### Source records
════════
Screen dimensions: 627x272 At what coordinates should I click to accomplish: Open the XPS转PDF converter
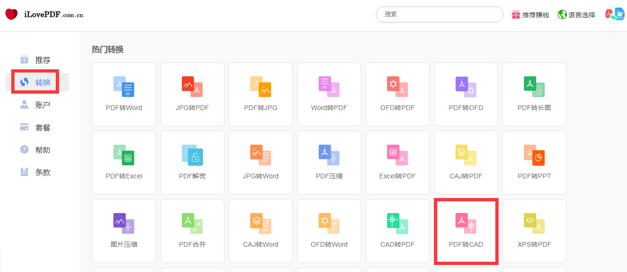[x=534, y=231]
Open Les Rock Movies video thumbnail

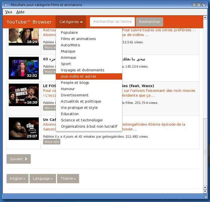click(x=23, y=95)
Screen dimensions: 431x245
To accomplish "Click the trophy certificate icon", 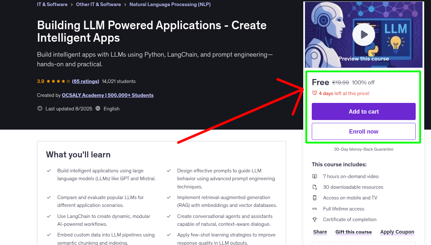I will point(315,219).
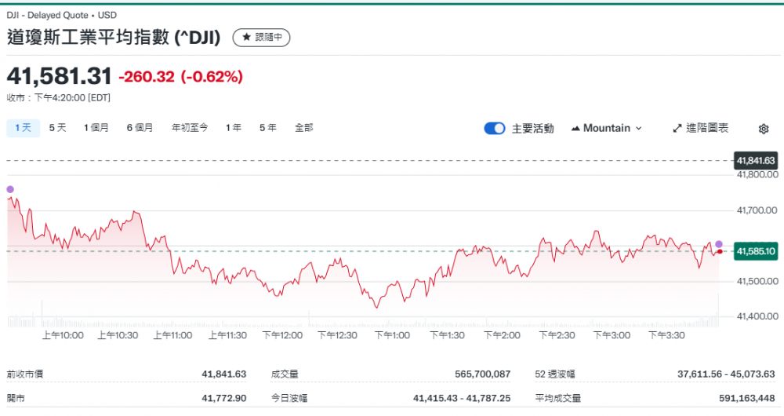Click the green 41,585.10 price label
This screenshot has width=784, height=416.
point(755,251)
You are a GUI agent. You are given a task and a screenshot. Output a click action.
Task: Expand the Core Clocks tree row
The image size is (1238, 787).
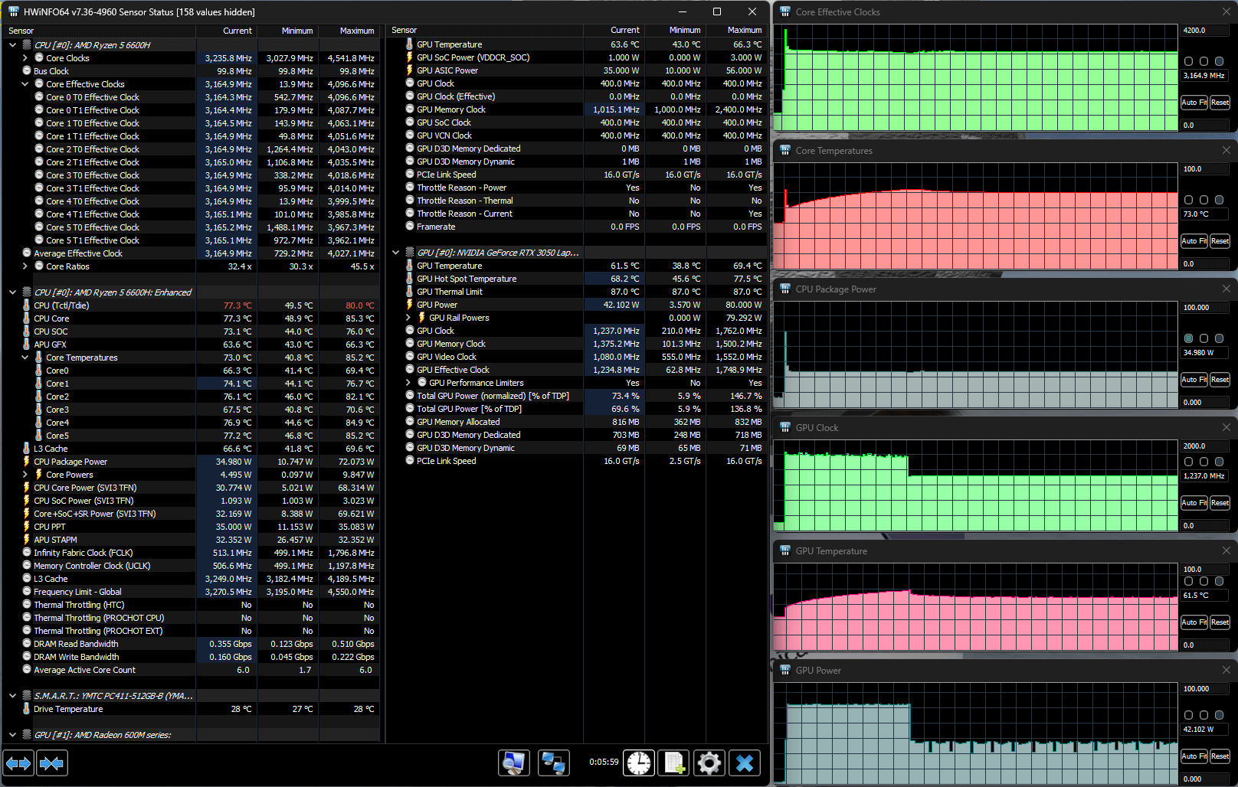(25, 58)
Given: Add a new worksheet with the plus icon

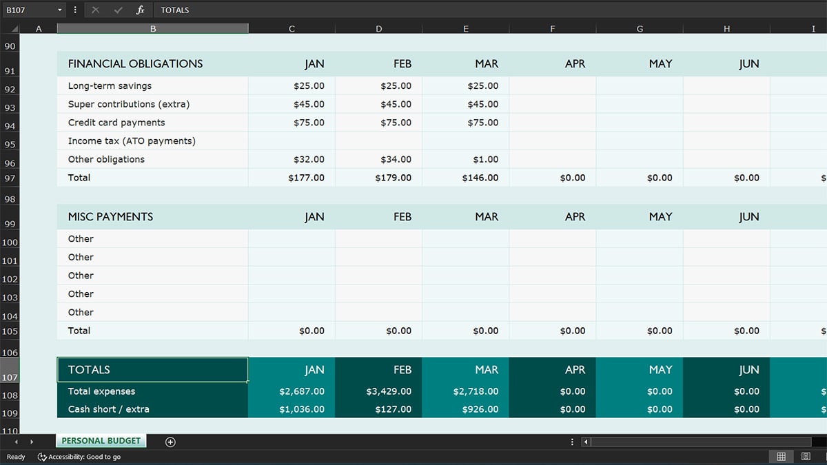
════════
### DESCRIPTION OF THE TASK
Print exactly the lines from the first line of the records above through the line containing "Screen dimensions: 431x245", both included, and leave the pictures out.

### RESULT OF THIS EXERCISE
Screen dimensions: 627x272 At what coordinates should I click to accomplish: Open the XPS转PDF converter
[x=534, y=231]
Open Les Rock Movies video thumbnail

click(x=23, y=95)
Screen dimensions: 431x245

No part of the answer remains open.